Due to these and other studies, ornithologists now have a fairly precise understanding of the habitat requirements of the Plains-wanderer. The birds prefer areas containing a mixture of roughly 50 percent bare ground and 50 percent grass, with the grass occurring in two strata: a lower layer of short grass and a sparser upper layer of tall grass. This combination of features provides the birds with adequate foraging sites, nest sites, and concealment from raptors. What seemed like an “ordinary” pasture to me was actually a very special habitat.
Unfortunately, due to overgrazing by livestock and the conversion of natural grasslands into croplands and cultivated pastures, little high-quality habitat for Plains-wanderers remains. An aerial survey of more than 7,500 square kilometers of promising terrain revealed that only about 1 percent was in suitable condition for the bird. Not surprisingly, therefore, the Plains-wanderer is considered endangered. Researchers estimate that its global population ranges from fewer than 2,500 individuals during drought years to as many as 8,000 during years of good rainfall.

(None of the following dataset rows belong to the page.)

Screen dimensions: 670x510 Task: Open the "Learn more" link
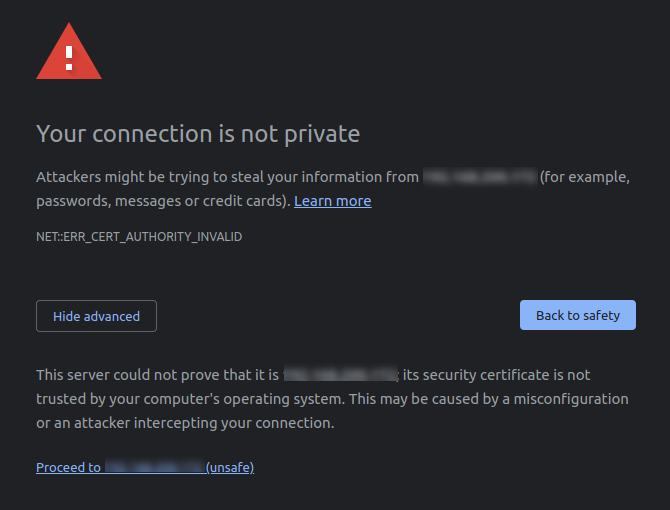[x=332, y=201]
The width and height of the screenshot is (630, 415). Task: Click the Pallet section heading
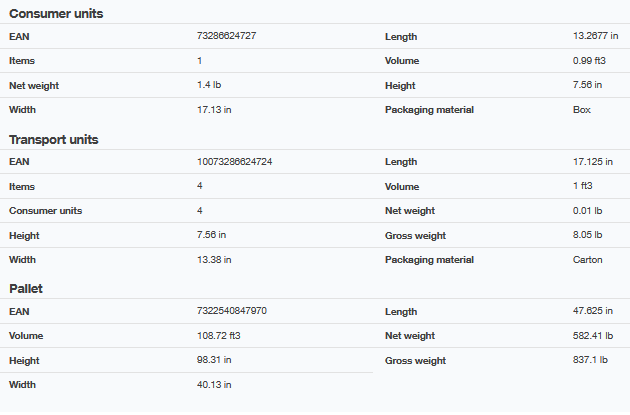[x=25, y=289]
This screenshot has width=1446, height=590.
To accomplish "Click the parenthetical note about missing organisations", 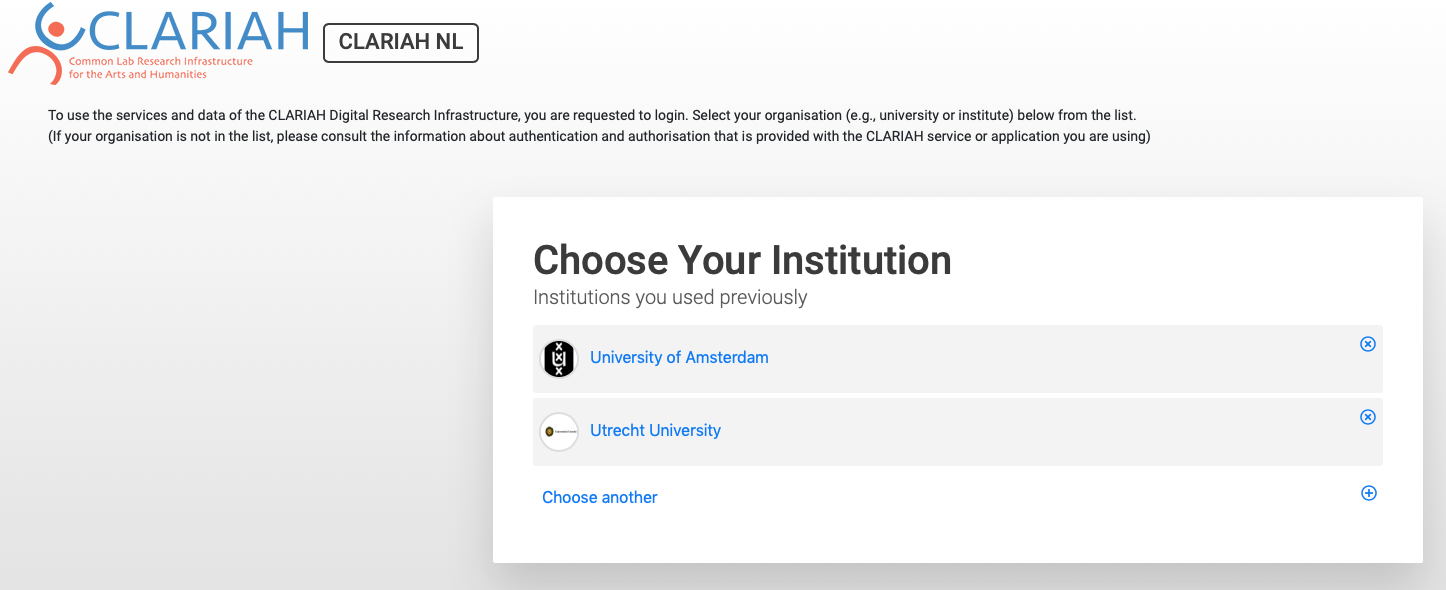I will [x=599, y=137].
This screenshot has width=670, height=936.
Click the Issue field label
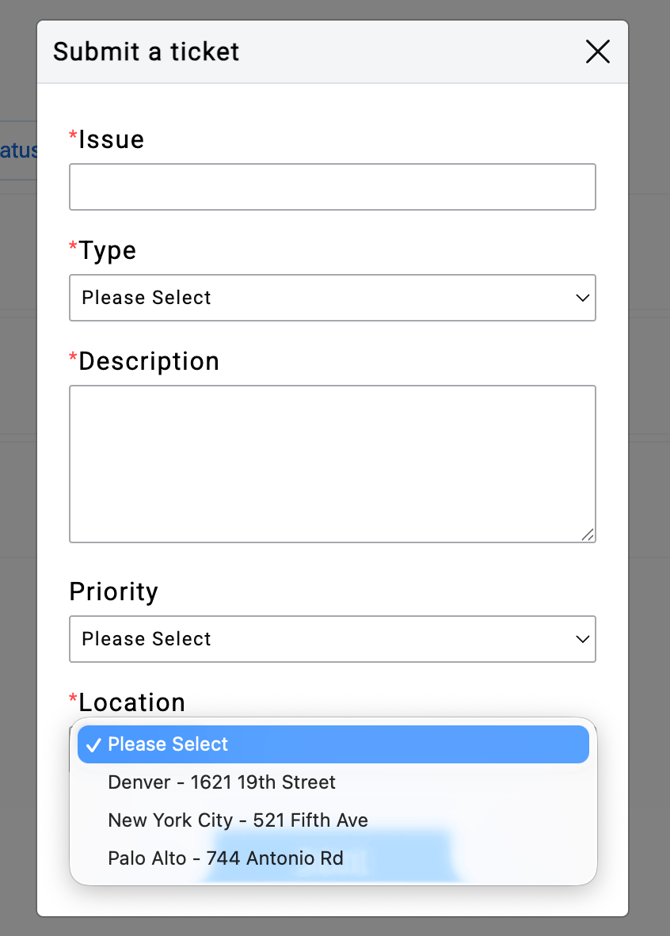(x=111, y=140)
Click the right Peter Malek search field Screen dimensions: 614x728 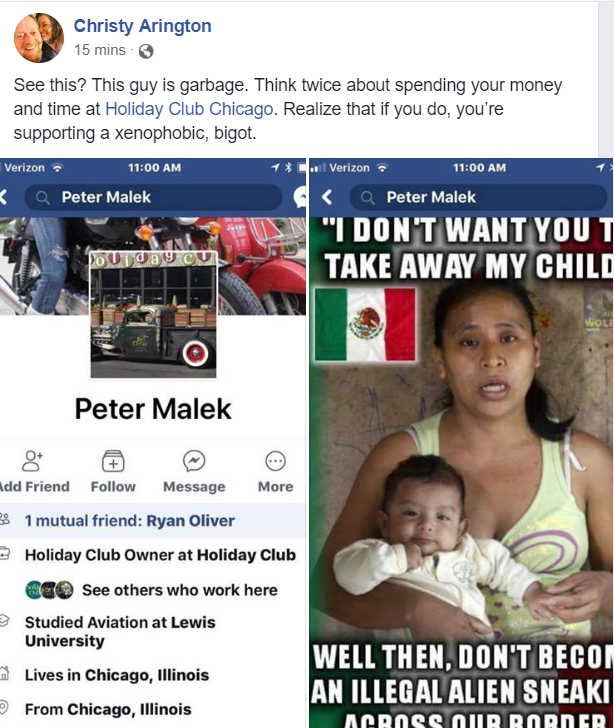click(x=478, y=197)
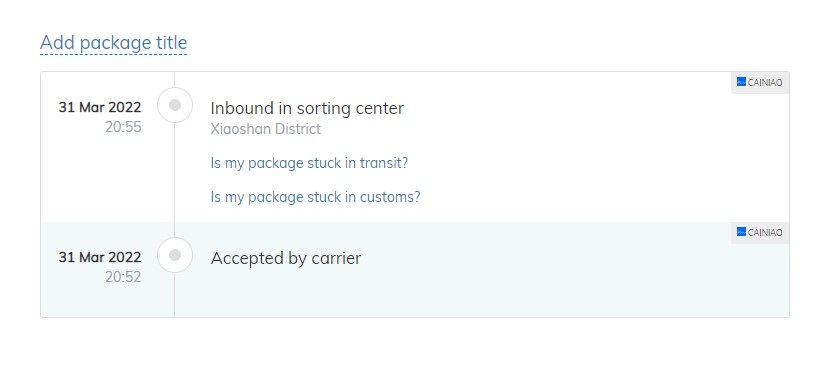The width and height of the screenshot is (814, 368).
Task: Click the Inbound in sorting center status text
Action: click(x=307, y=108)
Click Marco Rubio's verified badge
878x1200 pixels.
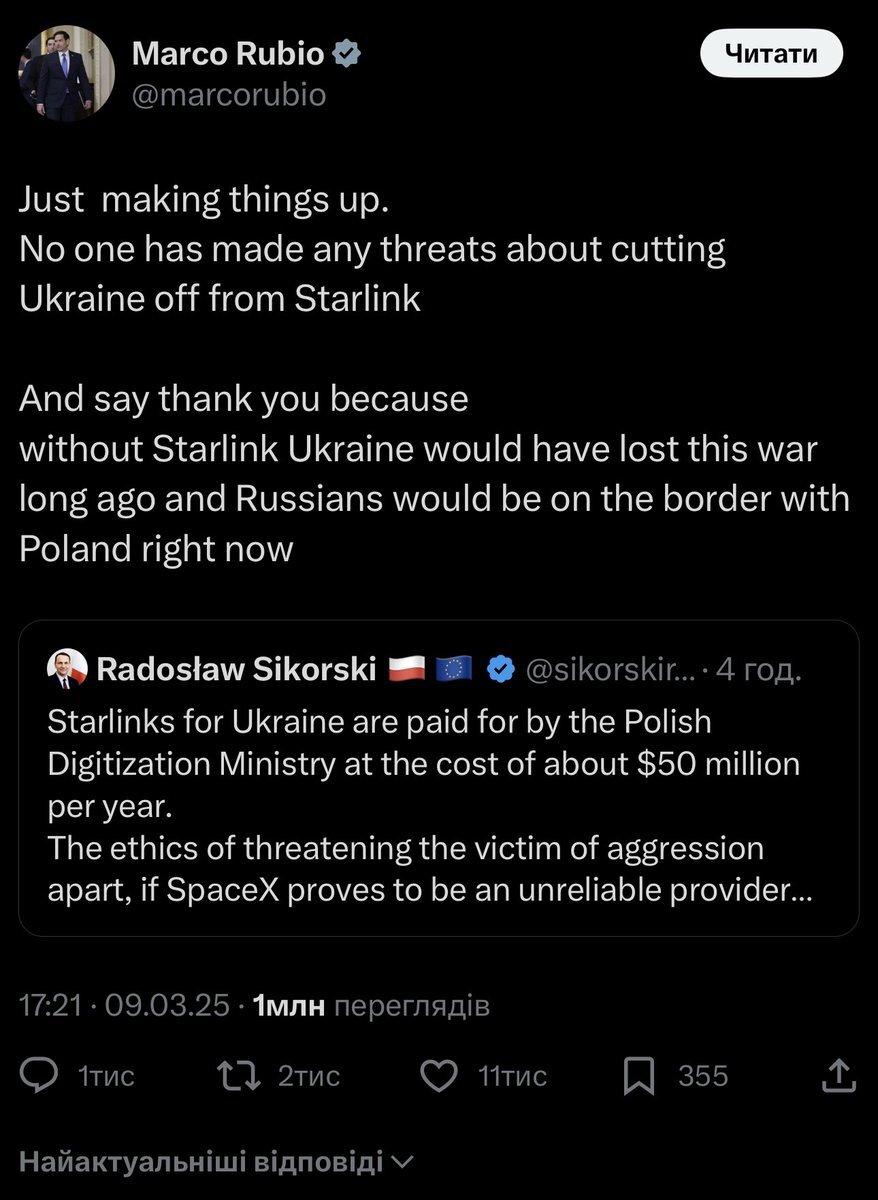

Notwithstanding its current dire situation, there is reason to be cautiously optimistic about the future of the Plains-wanderer. I believe that, like most grassland birds, it can thrive in areas with limited amounts of livestock grazing. The key is to prevent the grasslands from being overgrazed or turned into croplands. Philip, for example, shares the revenue from his bird-guiding business with the landowners on whose property the Plains-wanderers live, thereby giving the farmers a financial stake in the welfare of the bird. And at both the state and federal levels, Australia has a number of programs that pay landowners to manage their property in ways conducive to wildlife conservation; these could readily be tailored to meet the needs of the Plains-wanderer. In addition, some areas of suitable habitat have been added to Australia’s network of protected areas, although grasslands as a whole remain a notably under-protected ecosystem.

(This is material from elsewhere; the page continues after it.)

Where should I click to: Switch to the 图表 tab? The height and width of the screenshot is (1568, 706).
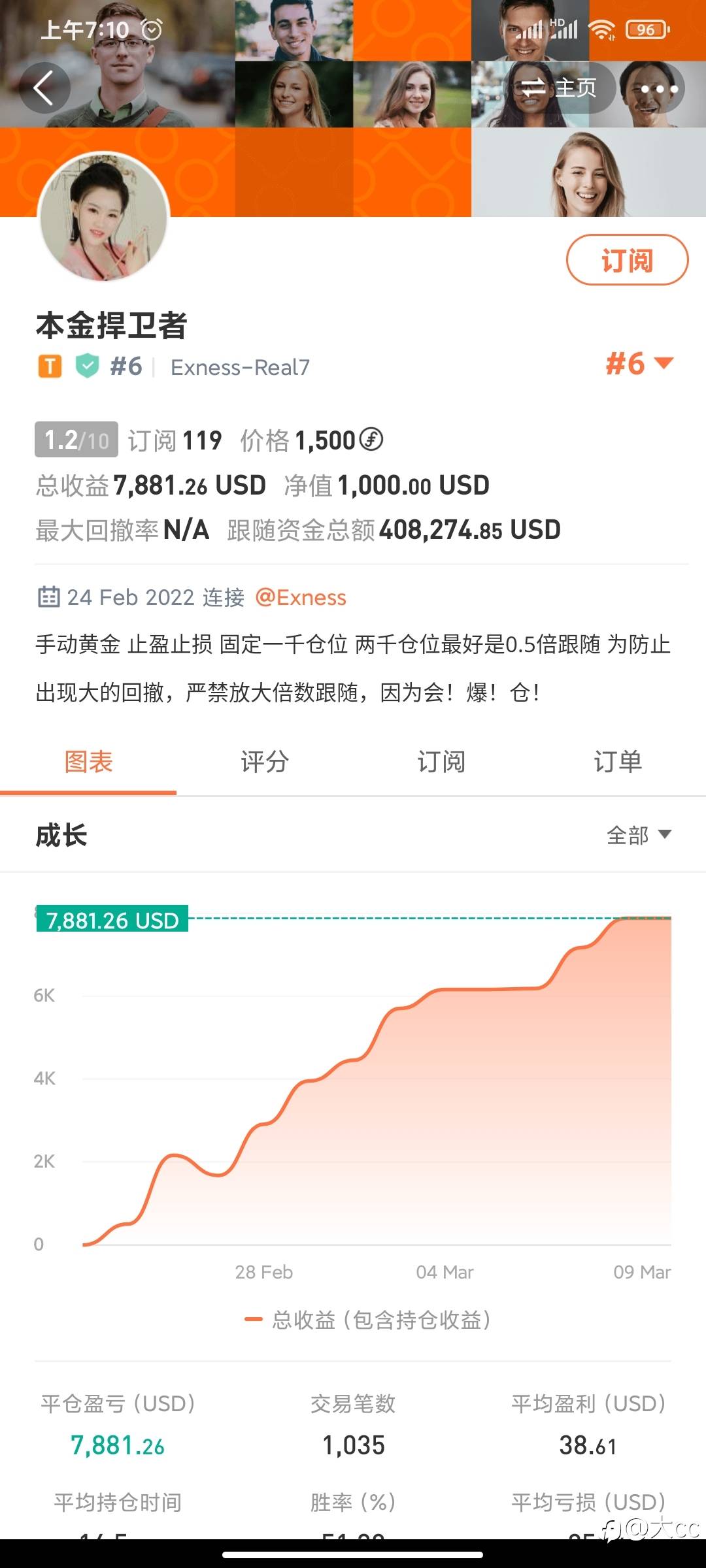pyautogui.click(x=88, y=762)
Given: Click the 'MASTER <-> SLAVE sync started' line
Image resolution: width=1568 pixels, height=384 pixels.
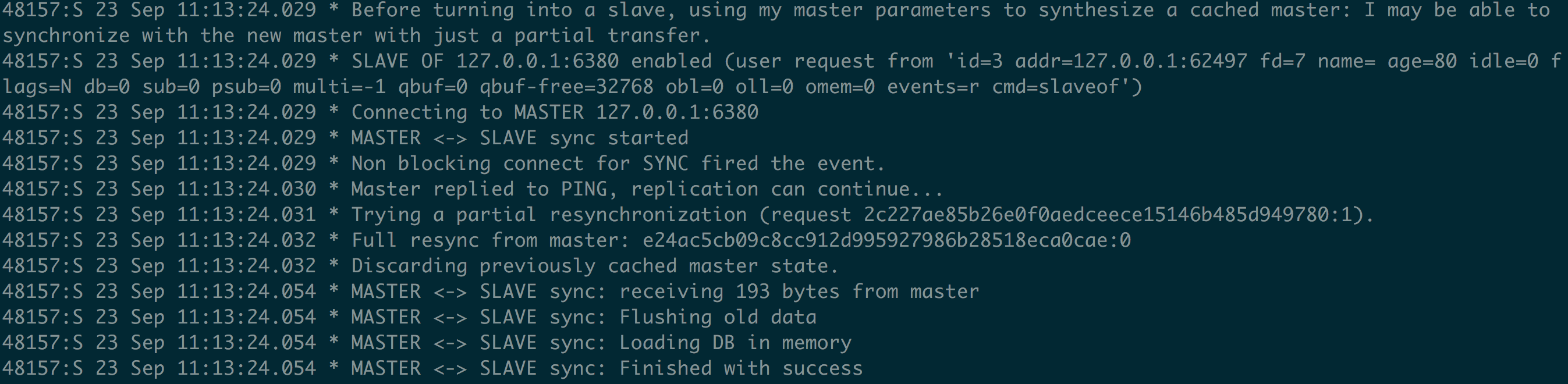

As unique as the Plains-wanderer is, it is hardly the only grassland bird in decline. Indeed, around the world, grassland birds are feeling the squeeze from agriculture, overgrazing, and desertification. In the United States, for example, the 2009 report released by the Department of the Interior concluded that nearly half of the nation’s grassland-breeding birds are in trouble. Meadowlarks, Bobolinks, Short-eared Owls, and Northern Bobwhites have experienced population declines of 38 to 77 percent since 1968. The Northern Aplomado Falcon, Florida Grasshopper Sparrow, and Attwater’s Greater Prairie- Chicken are on the federal endangered species list; the Mountain Plover belongs there as well.

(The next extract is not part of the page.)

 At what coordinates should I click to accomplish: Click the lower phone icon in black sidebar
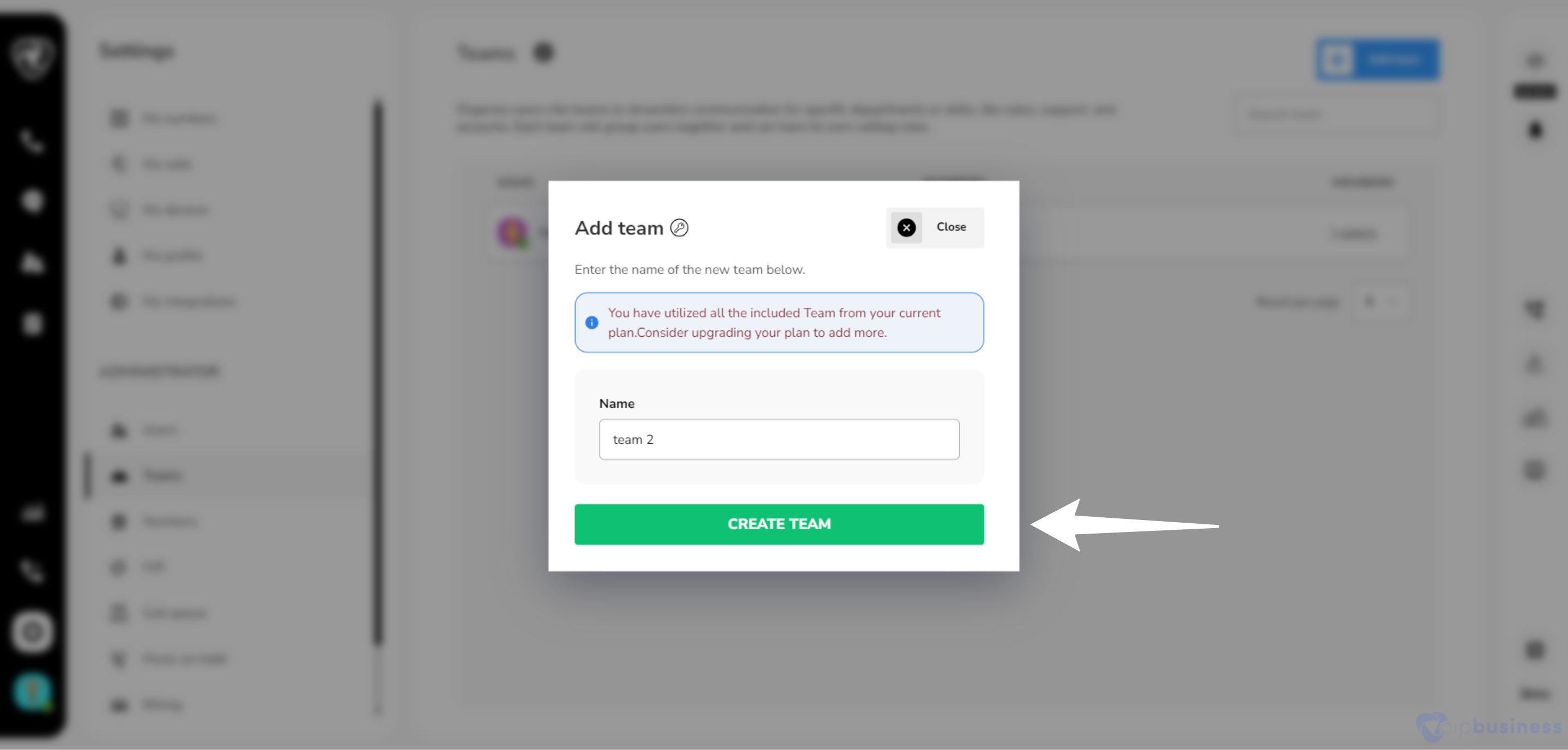(32, 571)
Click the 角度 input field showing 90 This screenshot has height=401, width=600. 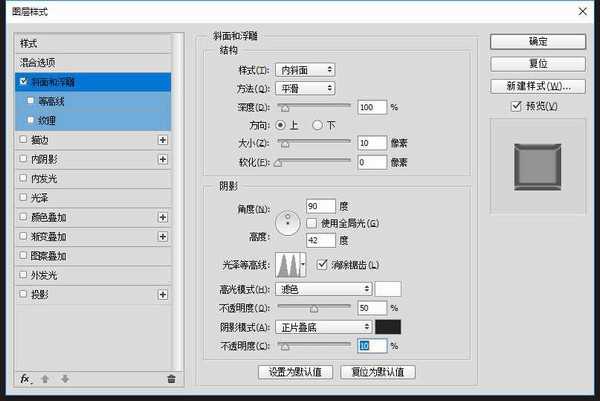[320, 206]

As prices for crops have climbed (driven in part by ill-conceived federal mandates and subsidies for corn-based ethanol), farmers have been converting native grasslands into croplands, much to the detriment of grassland birds. Bird watchers won’t be flocking to Iowa or Illinois to catch a glimpse of a meadowlark or a Bobolink anytime soon, but the time to worry about these species is long before they have become rare enough to attract such attention.